# Task details
Look through the data for the string "computer". Copy every line where it is found.

# Collected data
--- START ---

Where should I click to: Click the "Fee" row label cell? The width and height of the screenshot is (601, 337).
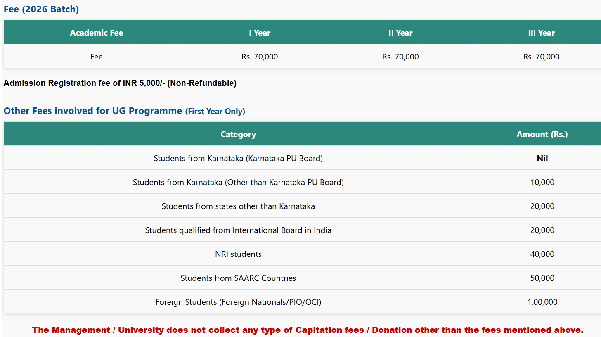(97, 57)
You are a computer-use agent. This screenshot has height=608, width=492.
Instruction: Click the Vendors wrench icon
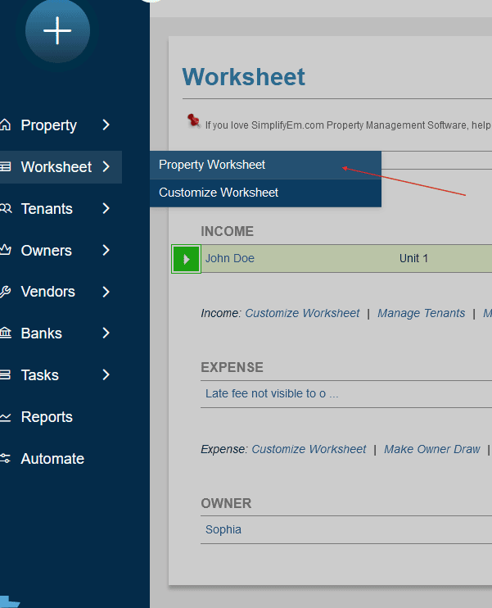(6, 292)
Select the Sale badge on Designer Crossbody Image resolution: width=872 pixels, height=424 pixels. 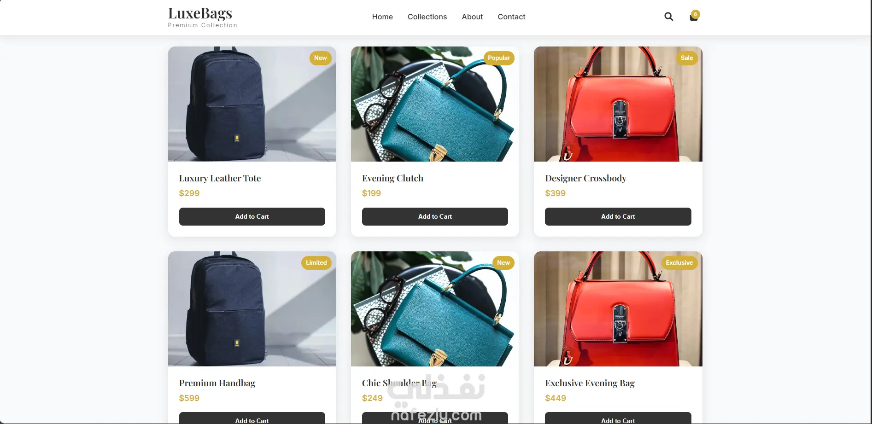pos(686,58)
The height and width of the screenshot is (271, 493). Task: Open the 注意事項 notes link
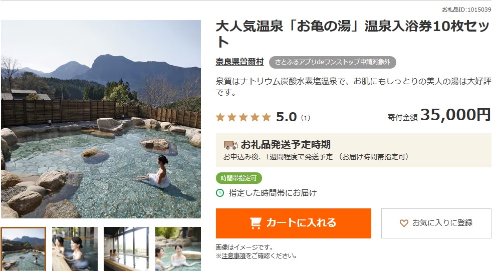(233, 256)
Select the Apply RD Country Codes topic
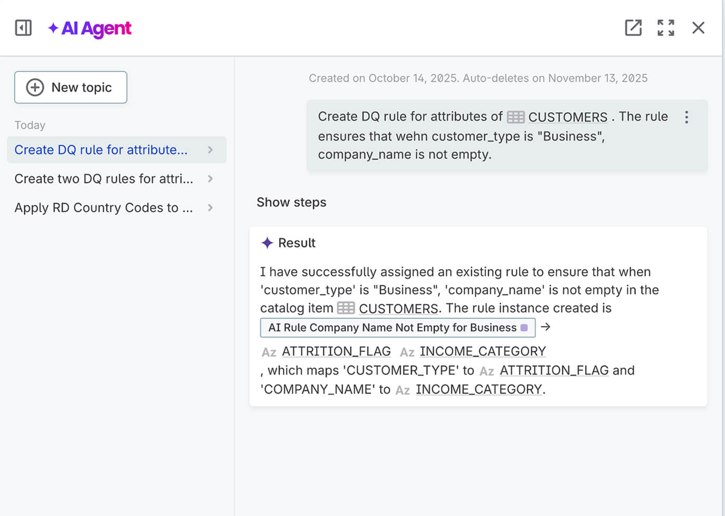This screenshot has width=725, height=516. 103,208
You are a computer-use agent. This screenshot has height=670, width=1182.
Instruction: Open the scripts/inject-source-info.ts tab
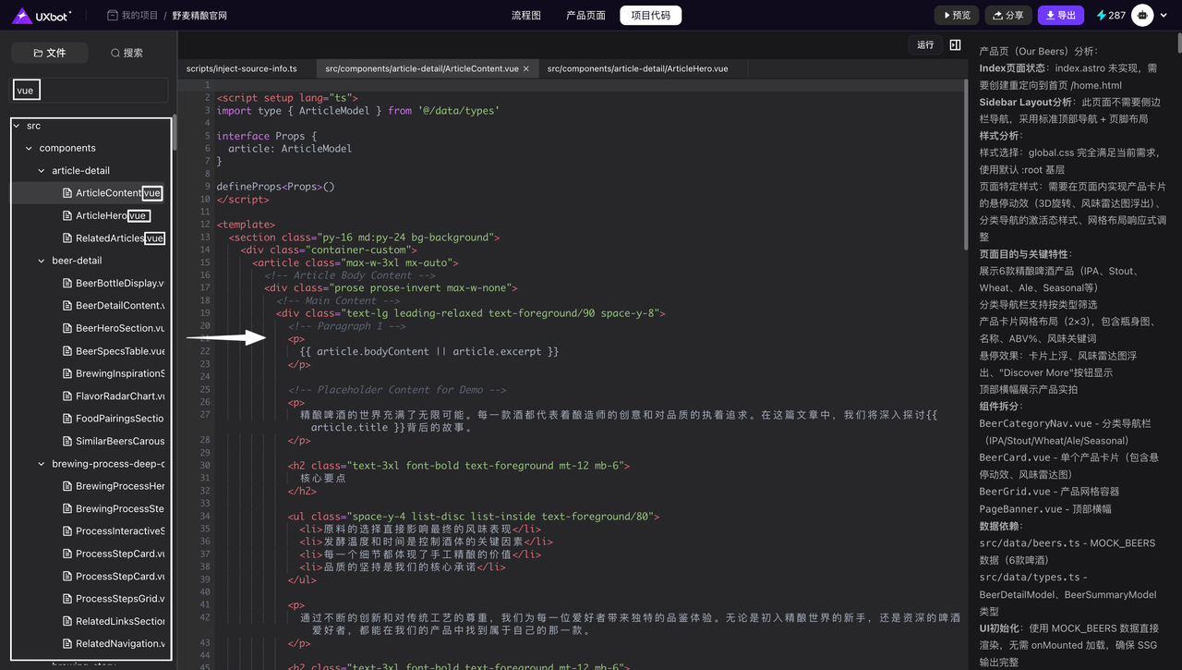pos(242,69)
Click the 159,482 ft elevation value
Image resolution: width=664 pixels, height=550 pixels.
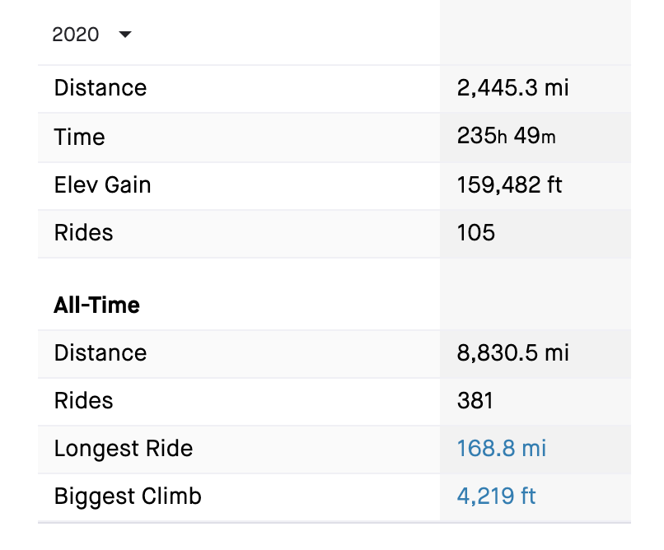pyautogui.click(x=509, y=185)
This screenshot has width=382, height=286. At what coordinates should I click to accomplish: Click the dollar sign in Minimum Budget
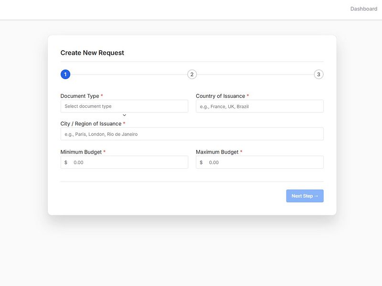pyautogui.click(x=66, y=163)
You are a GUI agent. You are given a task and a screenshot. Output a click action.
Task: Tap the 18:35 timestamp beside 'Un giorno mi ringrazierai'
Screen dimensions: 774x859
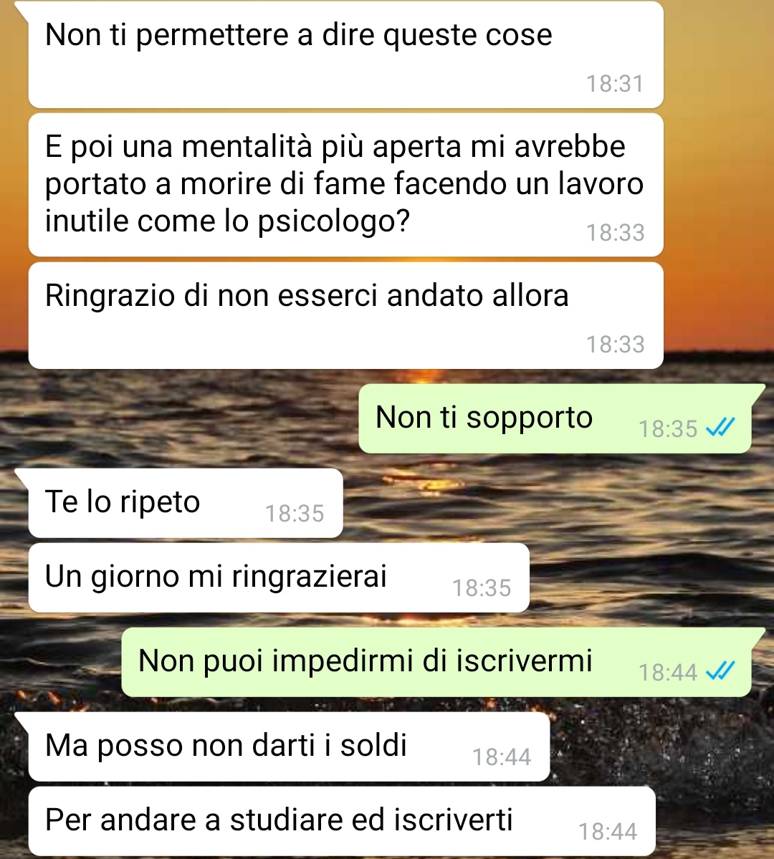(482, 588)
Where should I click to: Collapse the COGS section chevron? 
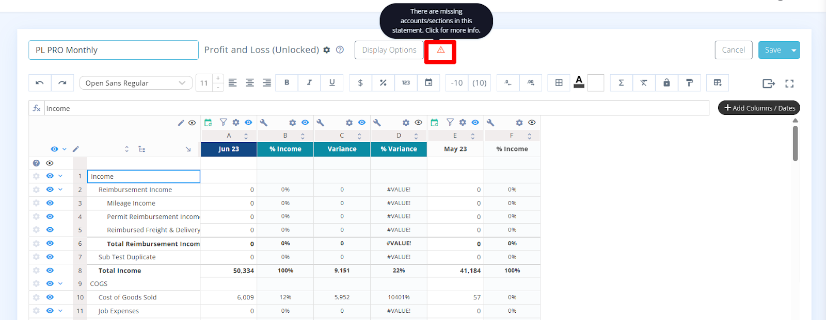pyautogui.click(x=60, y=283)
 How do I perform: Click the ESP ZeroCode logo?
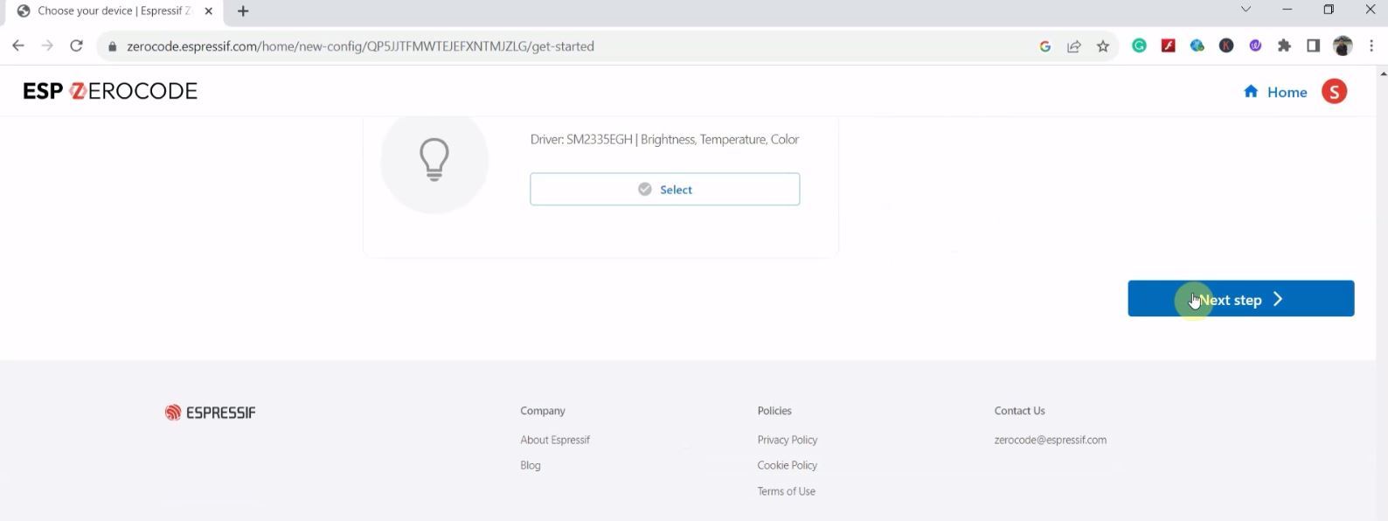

--- END ---

# Result below
You are a computer-use agent. This screenshot has height=608, width=492.
You are a computer-use agent. This screenshot has height=670, width=1182.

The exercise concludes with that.